_EXERCISE DETAILS_
Every line in the data below that includes "Manager" belongs in the answer, copied as it stands.
::: INFORMATION PROVIDED :::
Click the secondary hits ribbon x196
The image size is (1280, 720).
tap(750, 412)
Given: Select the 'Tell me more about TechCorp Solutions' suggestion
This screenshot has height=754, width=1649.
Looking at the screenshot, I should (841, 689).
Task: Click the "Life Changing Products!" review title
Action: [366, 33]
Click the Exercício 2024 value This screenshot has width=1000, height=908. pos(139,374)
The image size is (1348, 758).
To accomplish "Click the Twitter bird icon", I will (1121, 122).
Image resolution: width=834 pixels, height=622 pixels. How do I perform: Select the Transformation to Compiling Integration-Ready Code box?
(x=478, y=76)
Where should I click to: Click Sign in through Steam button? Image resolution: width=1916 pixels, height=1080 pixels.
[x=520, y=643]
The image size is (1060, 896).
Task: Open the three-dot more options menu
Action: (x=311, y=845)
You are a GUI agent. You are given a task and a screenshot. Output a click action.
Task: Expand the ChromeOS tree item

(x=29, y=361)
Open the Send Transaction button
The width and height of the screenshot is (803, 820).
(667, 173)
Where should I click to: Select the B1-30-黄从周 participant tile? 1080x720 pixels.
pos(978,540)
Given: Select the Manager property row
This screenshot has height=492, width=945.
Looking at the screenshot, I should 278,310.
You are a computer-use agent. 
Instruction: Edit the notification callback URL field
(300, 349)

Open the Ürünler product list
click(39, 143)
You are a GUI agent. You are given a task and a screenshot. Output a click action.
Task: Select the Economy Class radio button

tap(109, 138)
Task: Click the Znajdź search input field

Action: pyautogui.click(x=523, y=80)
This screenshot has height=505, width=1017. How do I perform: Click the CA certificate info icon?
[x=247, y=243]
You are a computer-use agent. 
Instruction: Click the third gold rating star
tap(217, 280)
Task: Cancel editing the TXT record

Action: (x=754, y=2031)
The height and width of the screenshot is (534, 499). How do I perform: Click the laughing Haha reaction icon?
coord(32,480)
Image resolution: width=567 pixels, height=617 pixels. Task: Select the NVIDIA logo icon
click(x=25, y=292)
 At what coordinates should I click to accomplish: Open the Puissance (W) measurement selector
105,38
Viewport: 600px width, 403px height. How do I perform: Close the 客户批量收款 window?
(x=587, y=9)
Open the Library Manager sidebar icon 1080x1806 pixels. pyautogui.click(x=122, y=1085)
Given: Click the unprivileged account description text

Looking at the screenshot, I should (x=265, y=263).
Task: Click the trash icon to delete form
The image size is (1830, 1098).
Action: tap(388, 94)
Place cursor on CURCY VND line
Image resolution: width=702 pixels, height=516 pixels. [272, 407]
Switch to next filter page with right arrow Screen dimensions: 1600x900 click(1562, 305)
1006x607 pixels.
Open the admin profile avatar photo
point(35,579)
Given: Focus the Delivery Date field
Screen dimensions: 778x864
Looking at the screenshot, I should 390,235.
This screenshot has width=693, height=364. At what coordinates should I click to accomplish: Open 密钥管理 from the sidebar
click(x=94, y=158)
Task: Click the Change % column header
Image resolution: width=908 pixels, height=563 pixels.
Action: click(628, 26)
:::
_OUTPUT FOR THIS EXERCISE_
Given: Select the Manager property row
Open the Library Manager sidebar icon 1080x1806 pixels. pyautogui.click(x=122, y=1085)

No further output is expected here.